I'm reading the paper "Optimizing Millions of Hyperparameters by Implicit Differentiation". The key contribution of the paper is to show that you can replace optimizing through the optimization process/path by using implicit gradients to effectively optimize hyper-parameters.
Problem:
I don't quite understand how the optimization path fits into the derivation. For example, per their derivation, let's assume that we want to optimize some hyper-paramaeters $\lambda$, where $w^{*}(\lambda)$ is the locally optimal base-parameters using some value of $\lambda$. Furthermore, let us assume we are using some vanilla gradient descent style optimization process for both the inner and outer optimization.

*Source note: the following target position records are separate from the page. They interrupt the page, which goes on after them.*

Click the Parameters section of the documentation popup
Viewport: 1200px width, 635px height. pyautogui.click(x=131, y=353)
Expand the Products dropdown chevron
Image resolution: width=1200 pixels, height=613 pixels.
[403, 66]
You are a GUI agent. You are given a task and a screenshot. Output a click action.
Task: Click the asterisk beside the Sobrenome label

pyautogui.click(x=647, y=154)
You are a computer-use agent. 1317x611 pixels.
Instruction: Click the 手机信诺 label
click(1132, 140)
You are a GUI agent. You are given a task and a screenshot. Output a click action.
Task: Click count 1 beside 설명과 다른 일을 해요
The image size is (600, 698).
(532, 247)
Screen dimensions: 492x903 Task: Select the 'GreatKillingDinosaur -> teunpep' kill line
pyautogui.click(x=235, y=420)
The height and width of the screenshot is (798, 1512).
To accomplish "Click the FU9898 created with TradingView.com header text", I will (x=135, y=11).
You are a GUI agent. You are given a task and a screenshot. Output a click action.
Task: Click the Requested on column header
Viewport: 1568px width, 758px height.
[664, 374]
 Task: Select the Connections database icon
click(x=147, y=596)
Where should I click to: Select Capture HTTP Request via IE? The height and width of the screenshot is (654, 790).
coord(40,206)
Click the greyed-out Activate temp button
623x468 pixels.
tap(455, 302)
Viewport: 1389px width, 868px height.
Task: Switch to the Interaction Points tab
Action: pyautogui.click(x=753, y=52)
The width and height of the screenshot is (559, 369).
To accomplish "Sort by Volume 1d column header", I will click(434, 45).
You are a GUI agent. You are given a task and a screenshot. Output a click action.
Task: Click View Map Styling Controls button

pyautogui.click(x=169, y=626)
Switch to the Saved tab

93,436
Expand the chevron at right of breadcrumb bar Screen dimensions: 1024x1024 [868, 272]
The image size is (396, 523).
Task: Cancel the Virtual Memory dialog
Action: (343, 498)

\begin{align} \lambda_{new} &= \lambda - \frac{\partial}{\partial \lambda}\mathcal{L}(w^{*}(\lambda)) \\ &= \lambda - \frac{\partial}{\partial w^{*}(\lambda)} \mathcal{L}(w^{*}(\lambda)) \cdot \frac{\partial}{\partial \lambda} w^{*}(\lambda) \end{align}
Where $\frac{\partial}{\partial\lambda}w^{*}(\lambda)$ can be replaced with some closed-form solution as follows using the implicit gradients theorm:
\begin{align} \frac{\partial}{\partial\lambda}\bigg[\frac{\partial}{\partial w} \mathcal{L}(w(\lambda), \lambda) \bigg] & = 0 \\ \frac{\partial}{\partial w}\bigg[\frac{\partial}{\partial\lambda} \mathcal{L}(w(\lambda), \lambda) \bigg] & = 0 \\ \frac{\partial}{\partial w}\bigg[\frac{\partial\mathcal{L}}{\partial w} \cdot \frac{\partial w}{\partial\lambda} + \frac{\partial\mathcal{L}}{\partial\lambda} \bigg] & = 0 \\ \frac{\partial^{2}\mathcal{L}}{\partial w \partial w^{T}} \cdot \frac{\partial^{2} w}{\partial\lambda\partial w^{T}} + \frac{\partial^{2}\mathcal{L}}{\partial\lambda\partial w^{T}} & = 0 \\ \frac{\partial^{2}\mathcal{L}}{\partial w \partial w^{T}} \cdot \frac{\partial w}{\partial\lambda} + \frac{\partial^{2}\mathcal{L}}{\partial\lambda\partial w^{T}} & = 0 \\ \frac{\partial^{2}\mathcal{L}}{\partial w \partial w^{T}} \cdot \frac{\partial w}{\partial\lambda} & = - \frac{\partial^{2}\mathcal{L}}{\partial\lambda\partial w^{T}} \\ \frac{\partial w}{\partial\lambda} & = - \bigg[\frac{\partial^{2}\mathcal{L}}{\partial w \partial w^{T}}\bigg]^{-1} \cdot \frac{\partial^{2}\mathcal{L}}{\partial\lambda\partial w^{T}} \end{align}
However, I don't understand how $w^{*}(\lambda)$ gets transformed into the following:
\begin{align} \frac{\partial}{\partial \lambda} w^{*}(\lambda) &= \cdots \\ &= \cdots \\ &= \frac{\partial}{\partial\lambda}\bigg[\frac{\partial}{\partial w} \mathcal{L}(w(\lambda), \lambda) \bigg] \end{align}
Intuitively, $w^{*}(\lambda)$ is the result of the optimization path taking $k$ gradient steps:
\begin{align} w_{0} &= \cdots\\ w_{1} &= w_{0} - \frac{\partial}{\partial w_{0}} \mathcal{L}(w_{0}(\lambda)) \\ w_{2} &= w_{1} - \frac{\partial}{\partial w_{1}} \mathcal{L}(w_{1}(\lambda)) \\ \vdots \\ w^{*} &= w_{k-1} - \frac{\partial}{\partial w_{k-1}} \mathcal{L}(w_{k-1}(\lambda)) \\ \end{align}
Which we can substitute back into our equation as follows
$$\frac{\partial}{\partial \lambda} w^{*}(\lambda) = \frac{\partial}{\partial \lambda} \bigg[w_0 - \sum^{k}_{i=1}\frac{\partial}{\partial w_{k-1}} \mathcal{L}(w_{k-1}(\lambda))\bigg]$$
However, this isn't the quantity we want since
$$\frac{\partial}{\partial\lambda}\bigg[\frac{\partial}{\partial w} \mathcal{L}(w(\lambda), \lambda) \bigg] \neq \frac{\partial}{\partial \lambda} \bigg[w_0 - \sum^{k}_{i=1}\frac{\partial}{\partial w_{k-1}} \mathcal{L}(w_{k-1}(\lambda))\bigg]$$
Can anyone help resolve this issue for me. Thank you very much.